What is needed here is an exact copy of all the records below.

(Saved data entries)
══════════
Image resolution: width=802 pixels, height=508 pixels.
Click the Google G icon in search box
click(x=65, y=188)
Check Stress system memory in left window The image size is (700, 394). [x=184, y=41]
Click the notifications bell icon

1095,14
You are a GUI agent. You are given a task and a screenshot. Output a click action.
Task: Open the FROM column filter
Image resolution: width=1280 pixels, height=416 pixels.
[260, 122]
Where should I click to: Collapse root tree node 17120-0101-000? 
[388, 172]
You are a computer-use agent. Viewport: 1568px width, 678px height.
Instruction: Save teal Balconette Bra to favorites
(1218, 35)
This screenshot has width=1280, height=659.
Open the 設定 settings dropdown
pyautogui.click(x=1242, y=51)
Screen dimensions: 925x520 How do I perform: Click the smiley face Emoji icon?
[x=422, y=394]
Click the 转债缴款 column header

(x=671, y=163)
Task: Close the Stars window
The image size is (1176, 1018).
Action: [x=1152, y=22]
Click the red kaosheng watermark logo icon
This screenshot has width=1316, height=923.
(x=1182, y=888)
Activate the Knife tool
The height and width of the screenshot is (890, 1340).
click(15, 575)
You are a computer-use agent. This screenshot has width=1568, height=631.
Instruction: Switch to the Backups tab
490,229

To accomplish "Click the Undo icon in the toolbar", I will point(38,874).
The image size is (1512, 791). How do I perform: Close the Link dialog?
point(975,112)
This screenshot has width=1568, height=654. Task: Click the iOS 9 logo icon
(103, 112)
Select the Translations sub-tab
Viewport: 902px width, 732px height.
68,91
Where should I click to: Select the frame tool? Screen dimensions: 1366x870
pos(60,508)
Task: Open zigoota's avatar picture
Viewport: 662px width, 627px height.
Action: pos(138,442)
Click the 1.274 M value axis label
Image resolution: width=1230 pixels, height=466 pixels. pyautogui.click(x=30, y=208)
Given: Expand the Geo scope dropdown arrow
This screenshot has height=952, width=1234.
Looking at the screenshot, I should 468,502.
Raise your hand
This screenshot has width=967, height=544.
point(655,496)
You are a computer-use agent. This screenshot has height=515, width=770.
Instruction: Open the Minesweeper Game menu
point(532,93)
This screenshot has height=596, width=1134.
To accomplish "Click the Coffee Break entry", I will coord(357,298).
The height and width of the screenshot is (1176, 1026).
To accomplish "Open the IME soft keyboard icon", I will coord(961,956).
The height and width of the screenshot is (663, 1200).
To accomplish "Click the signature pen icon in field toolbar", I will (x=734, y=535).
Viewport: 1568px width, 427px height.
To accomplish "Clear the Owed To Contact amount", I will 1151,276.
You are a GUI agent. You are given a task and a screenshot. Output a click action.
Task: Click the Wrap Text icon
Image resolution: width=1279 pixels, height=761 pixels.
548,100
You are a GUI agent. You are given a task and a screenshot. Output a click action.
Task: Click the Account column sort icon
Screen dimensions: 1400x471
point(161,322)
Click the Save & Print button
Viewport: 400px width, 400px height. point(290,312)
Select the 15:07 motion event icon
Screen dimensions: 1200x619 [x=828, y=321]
══════════
▶ ANSWER FOR THE TASK:
Image resolution: width=802 pixels, height=508 pixels.
Click the Google G icon in search box
click(x=65, y=188)
Check Stress system memory in left window The image size is (700, 394). [x=184, y=41]
Click the notifications bell icon

1095,14
You are a GUI agent. You are given a task and a screenshot. Output a click action.
Task: Open the FROM column filter
Image resolution: width=1280 pixels, height=416 pixels.
[260, 122]
Where should I click to: Collapse root tree node 17120-0101-000? 
[388, 172]
You are a computer-use agent. Viewport: 1568px width, 678px height.
Instruction: Save teal Balconette Bra to favorites
(1218, 35)
This screenshot has width=1280, height=659.
Open the 設定 settings dropdown
pyautogui.click(x=1242, y=51)
Screen dimensions: 925x520 How do I perform: Click the smiley face Emoji icon?
[x=422, y=394]
Click the 转债缴款 column header

(x=671, y=163)
Task: Close the Stars window
The image size is (1176, 1018).
Action: [x=1152, y=22]
Click the red kaosheng watermark logo icon
This screenshot has width=1316, height=923.
(x=1182, y=888)
Activate the Knife tool
The height and width of the screenshot is (890, 1340).
click(15, 575)
You are a computer-use agent. This screenshot has width=1568, height=631.
Instruction: Switch to the Backups tab
490,229

To accomplish "Click the Undo icon in the toolbar", I will point(38,874).
The image size is (1512, 791). How do I perform: Close the Link dialog?
point(975,112)
This screenshot has width=1568, height=654. Task: Click the iOS 9 logo icon
(103, 112)
Select the Translations sub-tab
Viewport: 902px width, 732px height.
68,91
Where should I click to: Select the frame tool? Screen dimensions: 1366x870
pos(60,508)
Task: Open zigoota's avatar picture
Viewport: 662px width, 627px height.
Action: pos(138,442)
Click the 1.274 M value axis label
Image resolution: width=1230 pixels, height=466 pixels. pyautogui.click(x=30, y=208)
Given: Expand the Geo scope dropdown arrow
This screenshot has height=952, width=1234.
Looking at the screenshot, I should 468,502.
Raise your hand
This screenshot has width=967, height=544.
point(655,496)
You are a computer-use agent. This screenshot has height=515, width=770.
Instruction: Open the Minesweeper Game menu
point(532,93)
This screenshot has height=596, width=1134.
To accomplish "Click the Coffee Break entry", I will coord(357,298).
The height and width of the screenshot is (1176, 1026).
To accomplish "Open the IME soft keyboard icon", I will coord(961,956).
The height and width of the screenshot is (663, 1200).
To accomplish "Click the signature pen icon in field toolbar", I will (x=734, y=535).
Viewport: 1568px width, 427px height.
To accomplish "Clear the Owed To Contact amount", I will 1151,276.
You are a GUI agent. You are given a task and a screenshot. Output a click action.
Task: Click the Wrap Text icon
Image resolution: width=1279 pixels, height=761 pixels.
548,100
You are a GUI agent. You are given a task and a screenshot. Output a click action.
Task: Click the Account column sort icon
Screen dimensions: 1400x471
point(161,322)
Click the Save & Print button
Viewport: 400px width, 400px height. point(290,312)
Select the 15:07 motion event icon
Screen dimensions: 1200x619 [x=828, y=321]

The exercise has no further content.